Created on 04-03-2016 02:02 AM - edited 08-18-2019 05:37 AM
Hi, Im trying to execute queries with Spark SQL over hive tables stored in hdfs single node, but Im with some problems to start spark correctly. I already have hadoop and hive installed and already created the tables with hive with the data stored in hdfs.
I will say what is my hadoop and hive configuration, and hope that someone there already try to execute queries with spark over hive tables and can give a help, and can say what are the step to install spark correctly for this purpose.
I installed hadoop-2.7.1, I extract the files add the environment variables and configured core-site.xml and hdfs-site.xml.
core-site.xml:
<configuration> <property> <name>fs.defaultFS</name> <value>hdfs://localhost:9000</value> </property> </configuration>
hdfs-site.xml:
<configuration> <property> <name>dfs.replication</name> <value>1</value> </property>
Then format the namenode with:
hadoop namenode -format
Then I start hadoop with:
./start-yarn.sh ./start-dfs.sh
And it seems that everything works:
[hadoopdadmin@hadoop sbin]$ jps 9601 NameNode 9699 DataNode 10003 Jps 9091 ResourceManager 9894 SecondaryNameNode 9191 NodeManager
Then after hadoop installed I download hive 1.2.1 and just extract the files and add the environment variables.
The .bashrc file is like this now:
export JAVA_HOME=/usr/lib/jvm/jre-1.8.0-openjdk.x86_64 export HADOOP_HOME=/usr/local/hadoop-2.7.1 export HIVE_HOME=/usr/local/apache-hive-1.2.1-bin export PATH=$PATH:$JAVA_HOME/bin:$HADOOP_HOME/bin:$HIVE_HOME/bin
To start Hive I just write hive and it seems that works:
[hadoopadmin@hadoopSingleNode ~]$ hive Logging initialized using configuration in jar:file:/usr/local/apache-hive-1.2.1-bin/lib/hive-common-1.2.1.jar!/hive-log4j.properties hive>
I have some tables in hive that I create with this command:
create table customer (C_CUSTKEY INT, C_NAME STRING, C_ADDRESS STRING, C_NATIONKEY INT, C_PHONE STRING, C_ACCTBAL DOUBLE, C_MKTSEGMENT STRING, C_COMMENT STRING) ROW FORMAT DELIMITED FIELDS TERMINATED BY '|' STORED AS TEXTFILE LOCATION '/tables/customer';
Now its time to install spark to query this hive tabes.
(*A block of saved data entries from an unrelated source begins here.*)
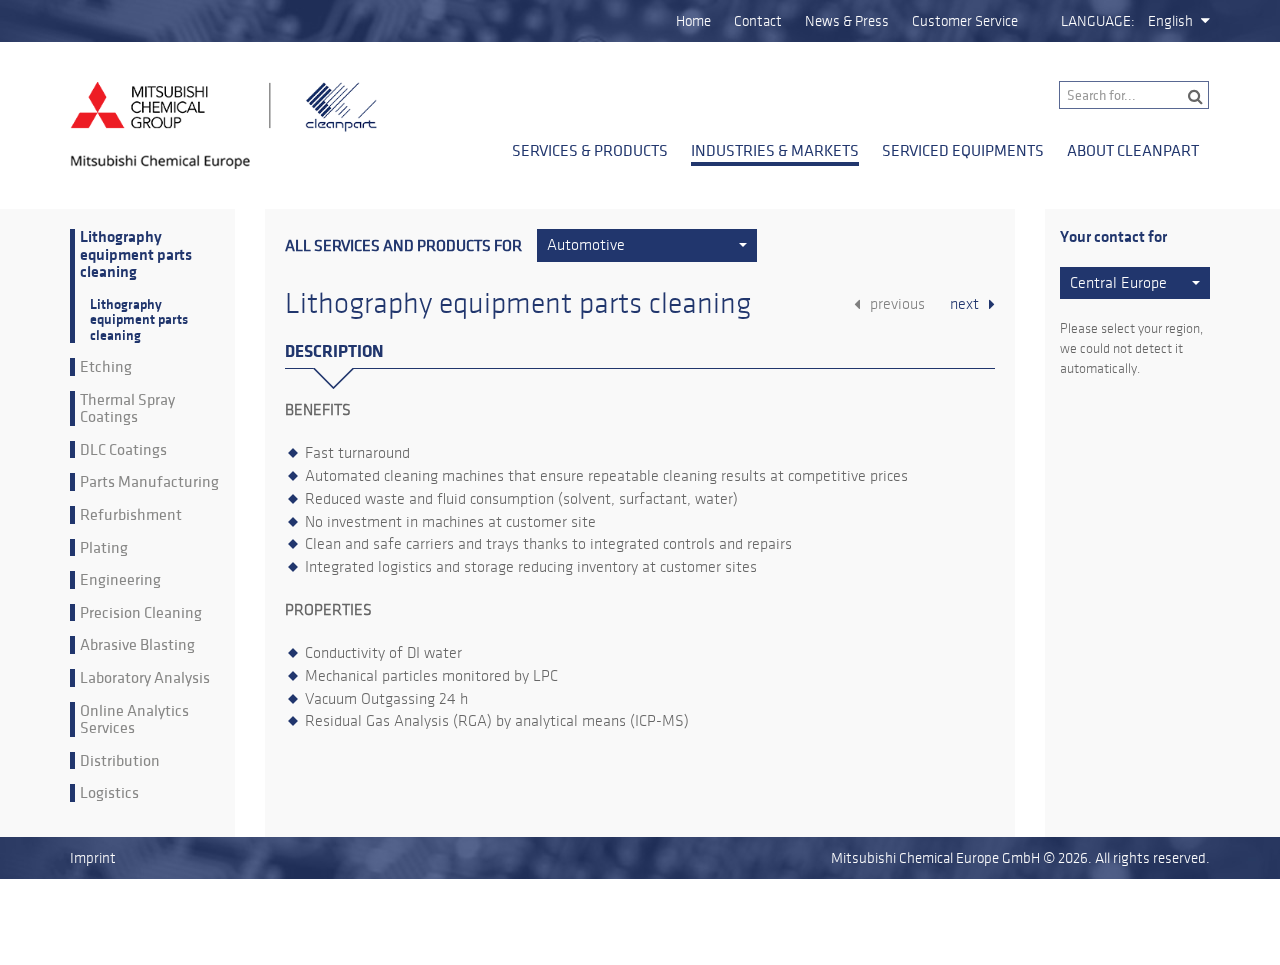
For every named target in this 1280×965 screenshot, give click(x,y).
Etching (106, 367)
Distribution (120, 761)
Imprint (93, 858)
What Im doing is just download this version "http://www.apache.org/dyn/closer.lua/spark/spark-1.6.1/spark-1.6.1-bin-hadoop2.6.tgz", extract the files and configure environment variables. After this with spark-shell Im getting a lot of errors.
I already try a lot of things but nothing is working to fix the issues, so someone can see what is not ok in my configurations step or what is missing here?
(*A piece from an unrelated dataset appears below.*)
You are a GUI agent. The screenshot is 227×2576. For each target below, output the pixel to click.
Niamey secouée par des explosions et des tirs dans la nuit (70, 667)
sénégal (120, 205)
Errors that are appearing after execute spark-shell command:
Created 04-03-2016 06:45 PM
Spark shell attempts to start a SQL Context by default. The first thing I would check is whether you are pointing Spark at your existing Hive meta store. In your {SPARK_HOME}/conf folder you should have a hive-site.xml file. Make sure you have the following configuraiton:
<property> <name>hive.metastore.uris</name> <value>thrift://{IP of meta store host}:{port meta store listening}</value> </property>
This should tell Spark Shell to connect to your existing meta store instead of trying to create a default, which is what it looks like it is trying to do. The SQL context should now be able to start up and you should be able to access Hive by using the default SQLContext.
val result = sqlContext.sql("SELECT * FROM {hive table name}") result.show
If the Hive Context was not created by default then do this and retry the query:
val hiveContext = new org.apache.spark.sql.hive.HiveContext(sc)
Created 04-03-2016 06:45 PM
Spark shell attempts to start a SQL Context by default. The first thing I would check is whether you are pointing Spark at your existing Hive meta store. In your {SPARK_HOME}/conf folder you should have a hive-site.xml file. Make sure you have the following configuraiton:
<property> <name>hive.metastore.uris</name> <value>thrift://{IP of meta store host}:{port meta store listening}</value> </property>
This should tell Spark Shell to connect to your existing meta store instead of trying to create a default, which is what it looks like it is trying to do. The SQL context should now be able to start up and you should be able to access Hive by using the default SQLContext.
val result = sqlContext.sql("SELECT * FROM {hive table name}") result.show
If the Hive Context was not created by default then do this and retry the query:
val hiveContext = new org.apache.spark.sql.hive.HiveContext(sc)
Created 04-04-2016 01:35 PM
Thank you really. Now it is working! It is just showing some warnings about "version information not found in metastore..." and "failed to get database default returning NoSuchObjectException". But as they are warnings should be working fine, right?